Она с ужасом смотрела на него, лежа на земле в самом жалком и унизительном виде.

— Еще два раза, — с удовлетворенным видом произнес он. — А где твой второй муж? Он погиб из-за тебя… Где твой третий муж? Он тоже погиб из-за тебя.

Видишь, какая ты ненасытная? Зачем тебе еще жить? Лучше возьми это и умри.

Вставай и иди вон туда.

Он рывком приподнял ее с земли, протянул ей прозрачную пластиковую коробочку, в которой покоился крупный цветок нежной сиренево-белой окраски.

“Орфеус! — про себя воскликнула она, принимая цветок. — Наконец-то! Я иду к тебе, Орфеус!” И она послушно направилась по едва заметной тропинке, светлевшей на самом краю обрыва. Позади она слышала сопение и шаги своего палача.

Я находился в том цветке, вернее, был случайным мутным пятнышком на прозрачной пластиковой коробочке, которую Надя несла в руке, прижимая к беспомощной нагой груди. Так я провожал свою любимую в последний путь до самого края обрыва, покоясь вблизи ее сердца каким-то невнятным сгустком материи. И хотя Надя перед смертью назвала другое имя, не мое, которое, впрочем, никогда и не было известно ей, только я был рядом с нею в минуту ее смертного одиночества, именно я, а не Орфеус.
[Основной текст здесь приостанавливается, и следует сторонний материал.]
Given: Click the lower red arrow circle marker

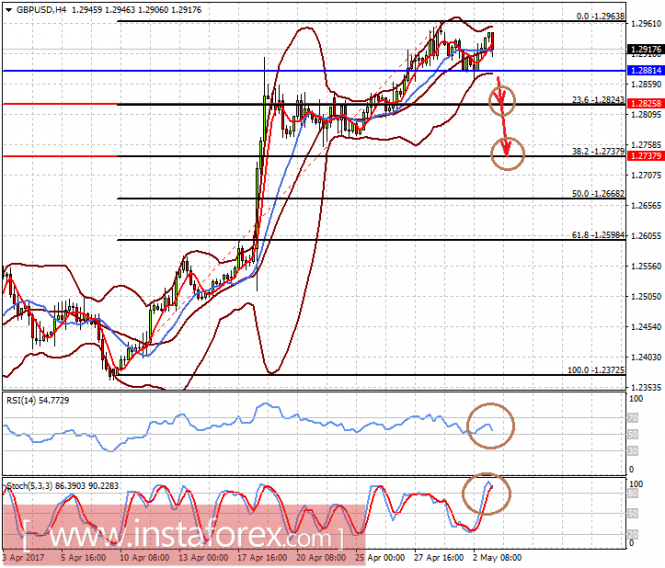Looking at the screenshot, I should 507,154.
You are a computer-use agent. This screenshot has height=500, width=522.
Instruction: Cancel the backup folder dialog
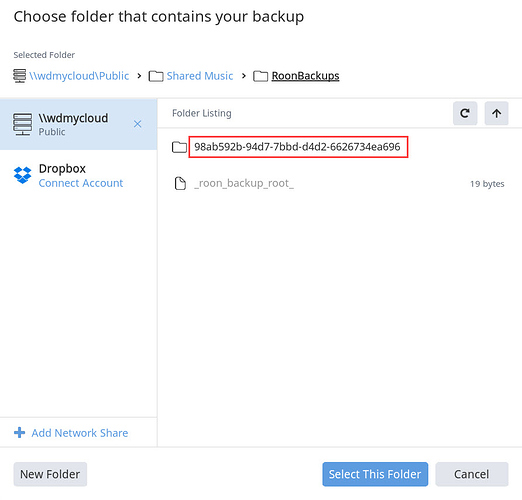(x=472, y=474)
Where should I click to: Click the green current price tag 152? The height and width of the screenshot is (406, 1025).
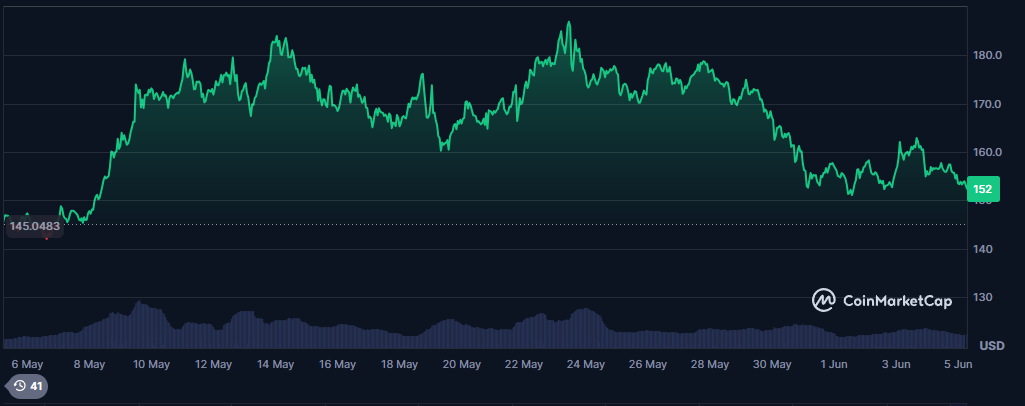click(x=984, y=189)
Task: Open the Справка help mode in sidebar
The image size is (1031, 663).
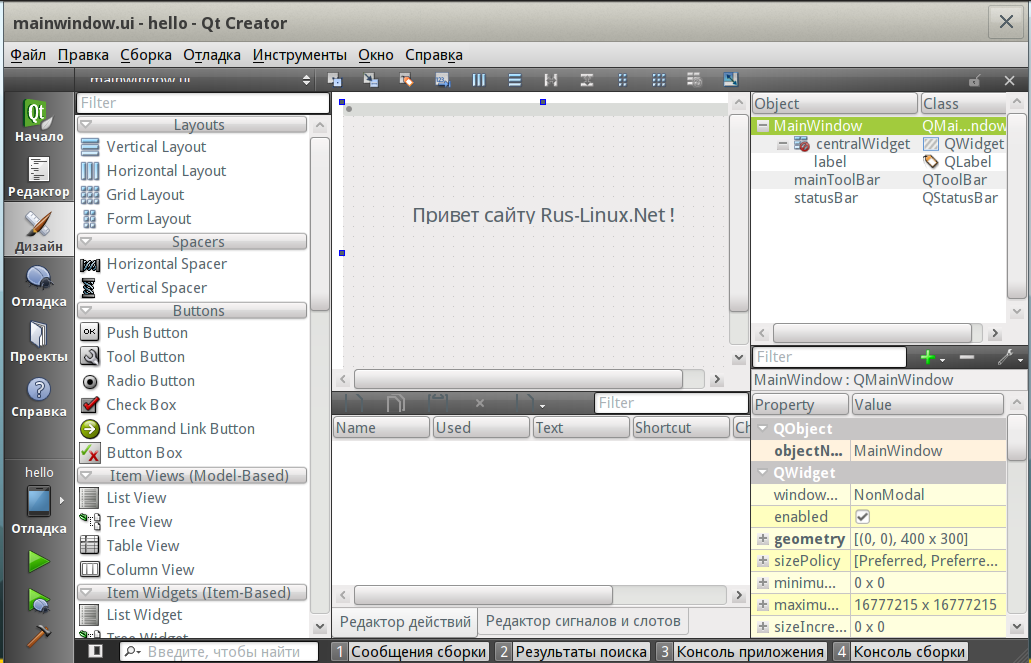Action: pos(38,397)
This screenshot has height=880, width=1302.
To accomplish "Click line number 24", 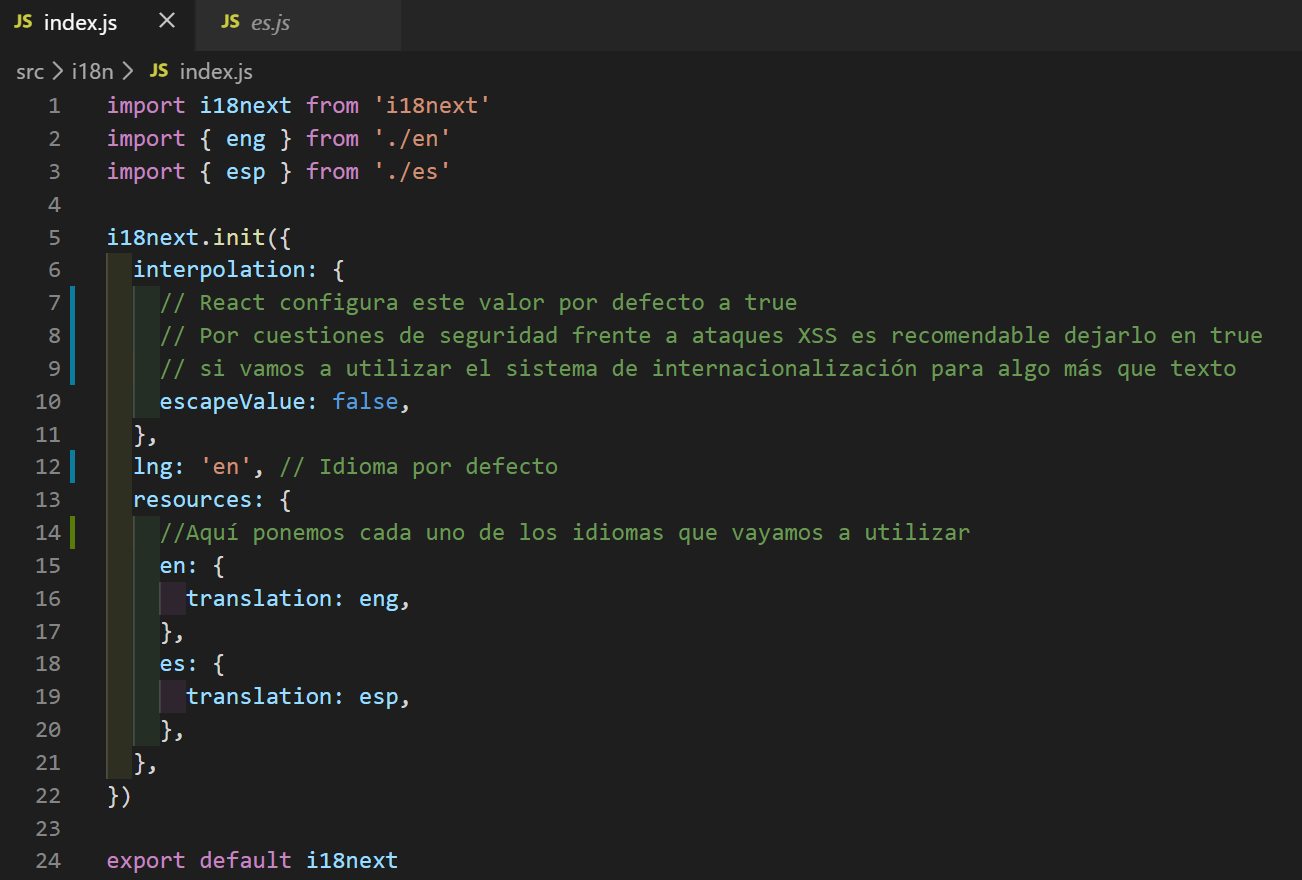I will point(48,860).

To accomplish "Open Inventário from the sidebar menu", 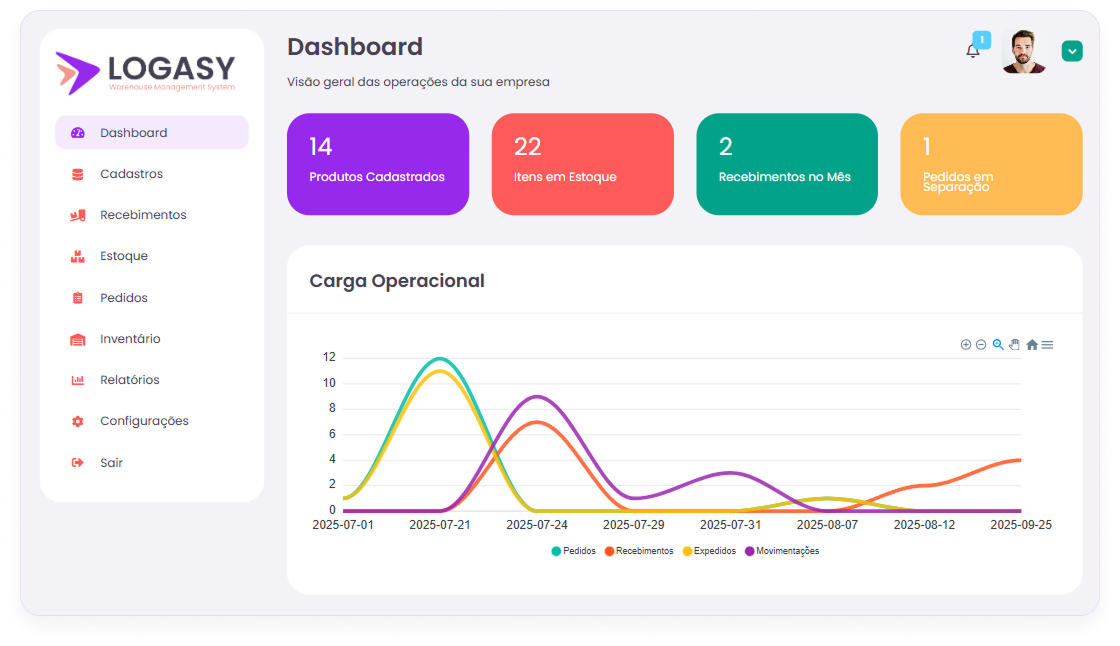I will 130,339.
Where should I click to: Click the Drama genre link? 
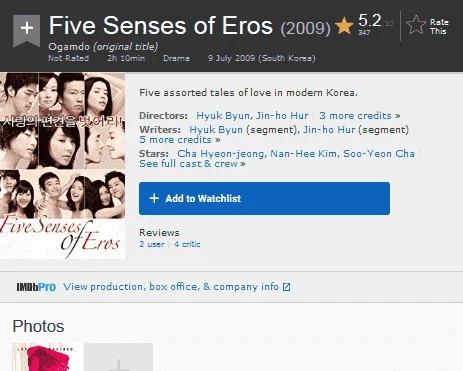[176, 58]
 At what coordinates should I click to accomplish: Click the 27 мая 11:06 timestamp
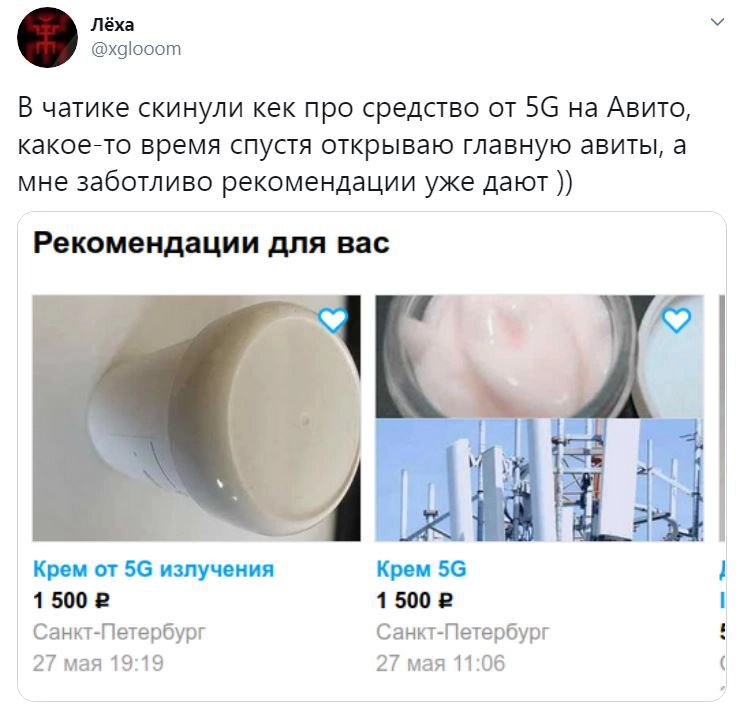coord(440,663)
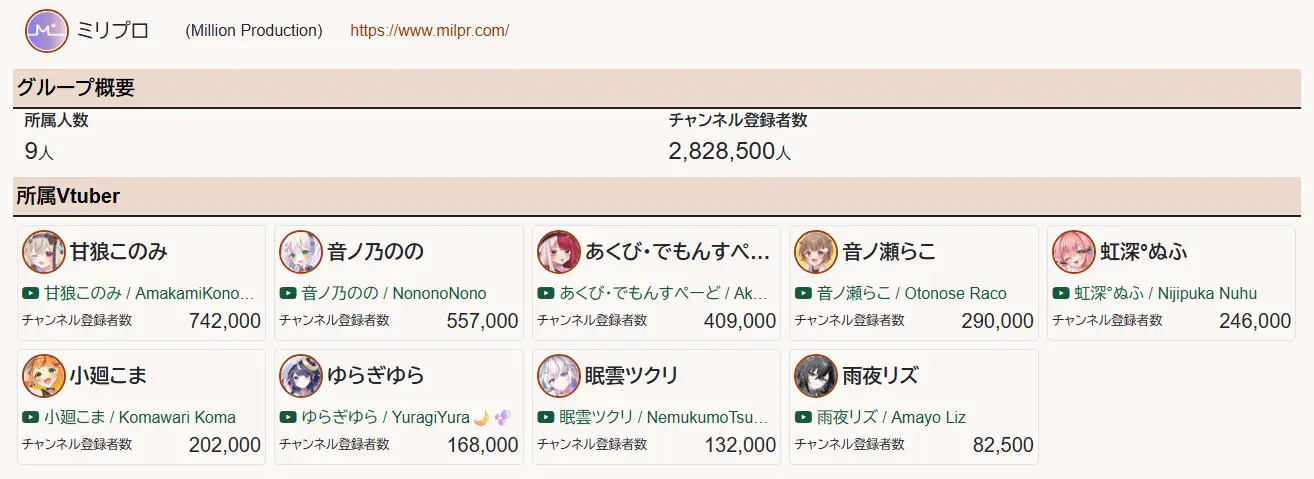Open AmakamiKonomi YouTube channel link

click(149, 294)
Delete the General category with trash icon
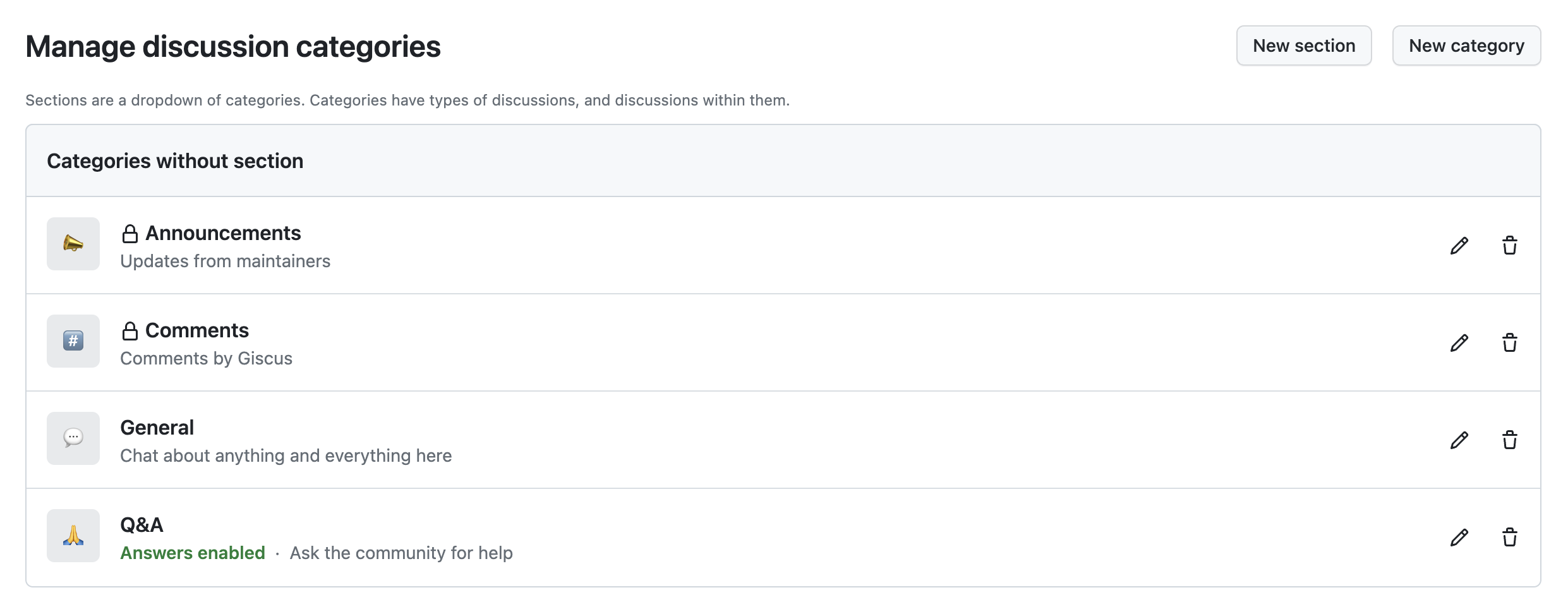This screenshot has width=1568, height=614. click(1510, 440)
Три года он пел в университетском хоре, но с тех пор, как ослеп, Орфеус больше уже не пел, и его лирический тенор, приводивший в светлый восторг профессора Рю, перестал звучать в этом мире. Великая мечта педагога, что он воспитает в скромной капелле певца мирового значения, умерла намного раньше, чем сам красивый седовласый мэтр. Оказалось, что в полной тьме совершенно не ощущается движение времени, а музыка, порождение этого времени, не может жить в его мертвой неподвижности. С того дня как Орфеус очнулся в военном госпитале и узнал, что ослеп, ему уже никогда, никогда больше не хотелось петь.